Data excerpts
============

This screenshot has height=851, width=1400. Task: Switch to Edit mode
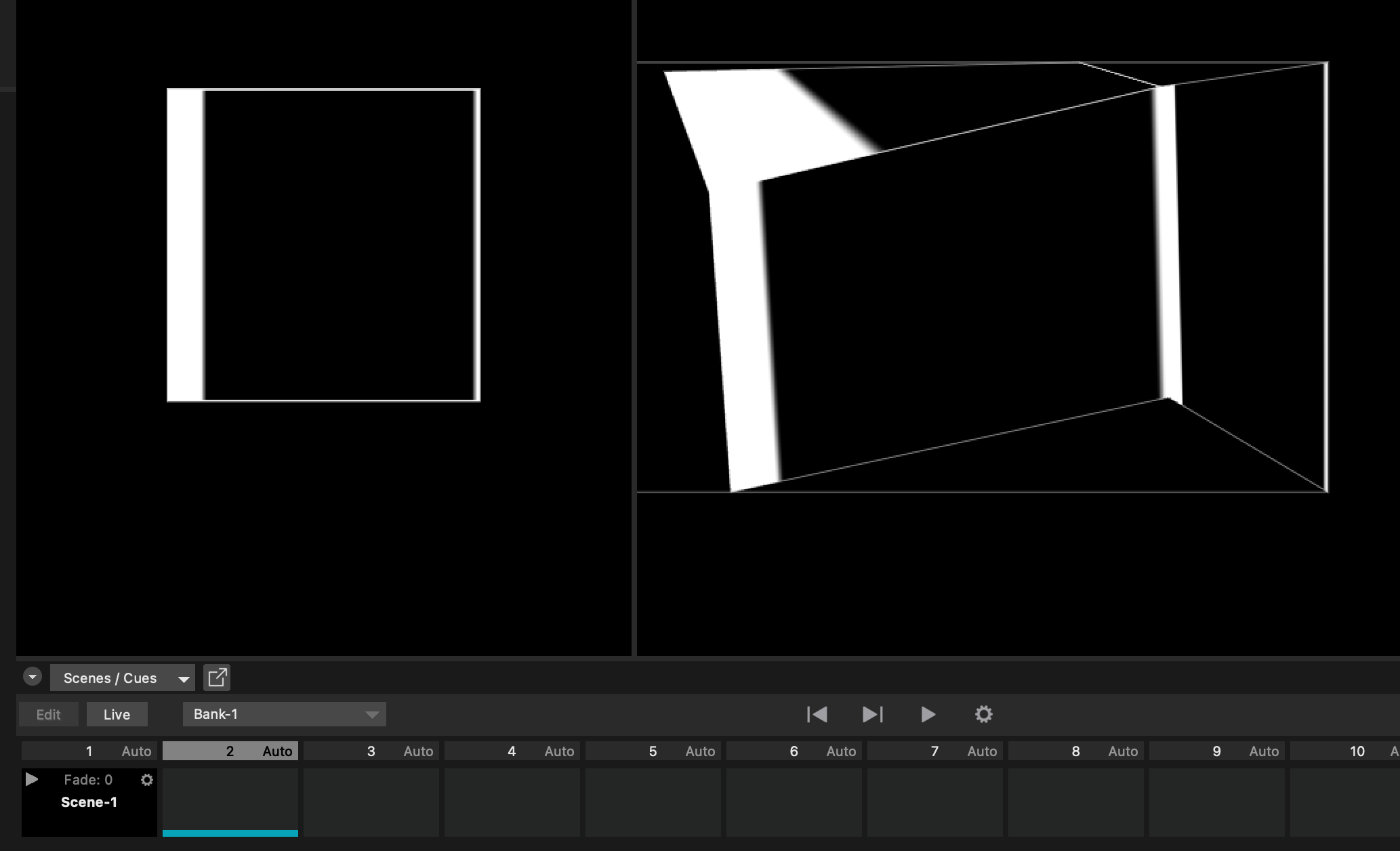[x=49, y=714]
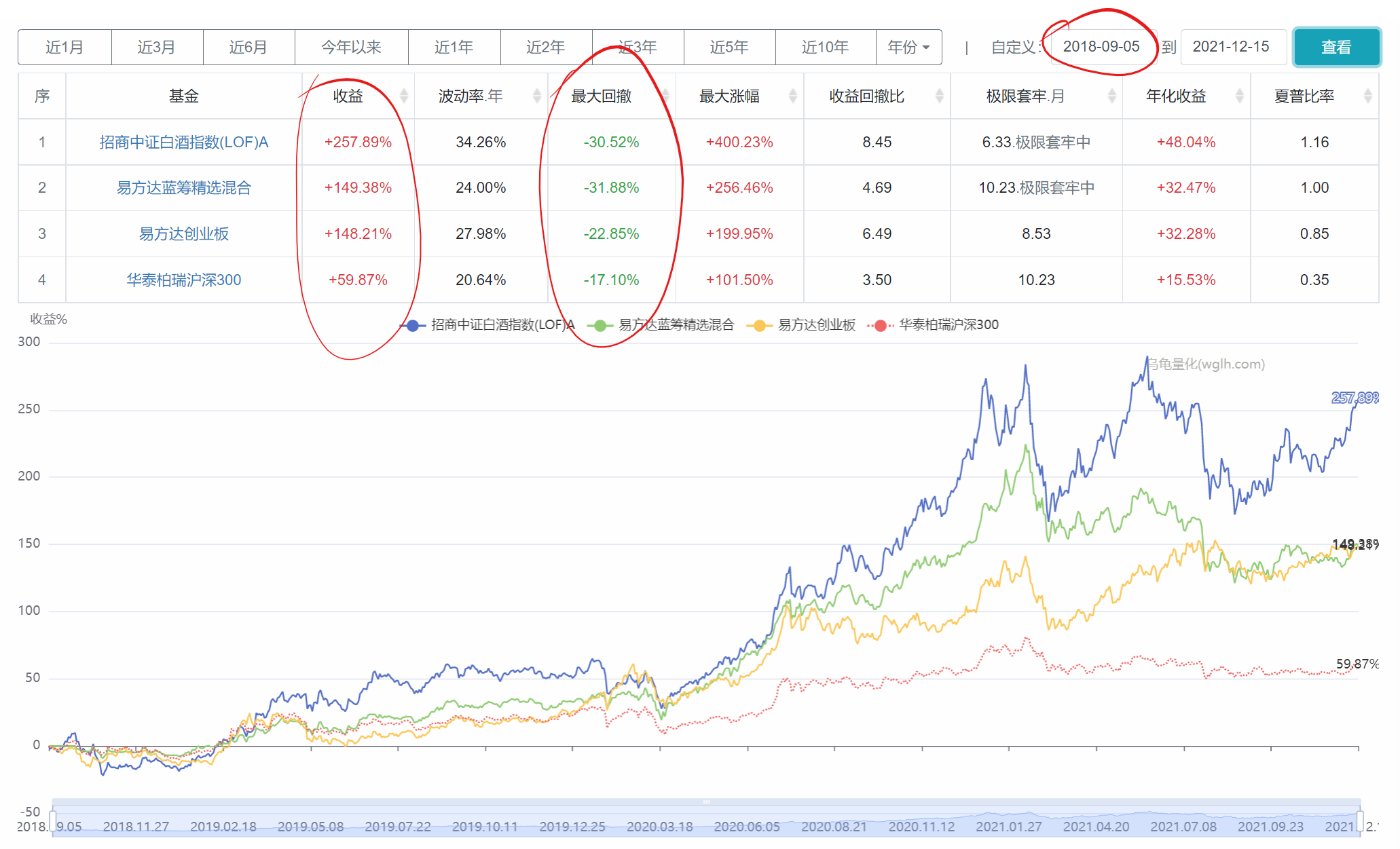Sort by 极限套牢.月 column arrows

point(1111,96)
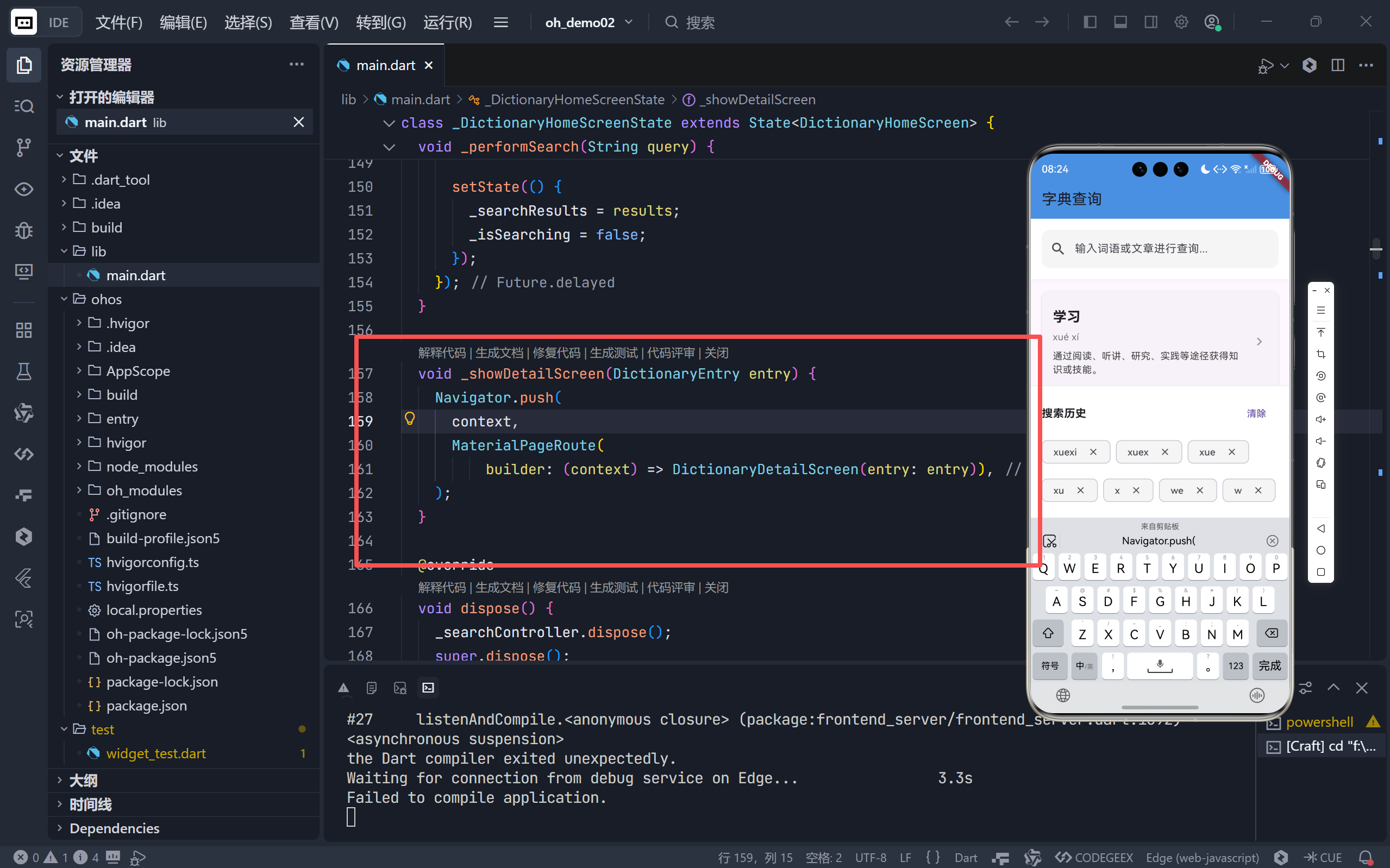Viewport: 1390px width, 868px height.
Task: Select the main.dart editor tab
Action: click(x=385, y=65)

============

Restate each entry word for word, leaving out any pictures.

[OUTPUT BELOW]
This screenshot has height=851, width=1400. Task: Switch to Edit mode
[x=49, y=714]
Sort by 极限套牢.月 column arrows

point(1111,96)
Viewport: 1390px width, 868px height.
Task: Select the main.dart editor tab
Action: click(x=385, y=65)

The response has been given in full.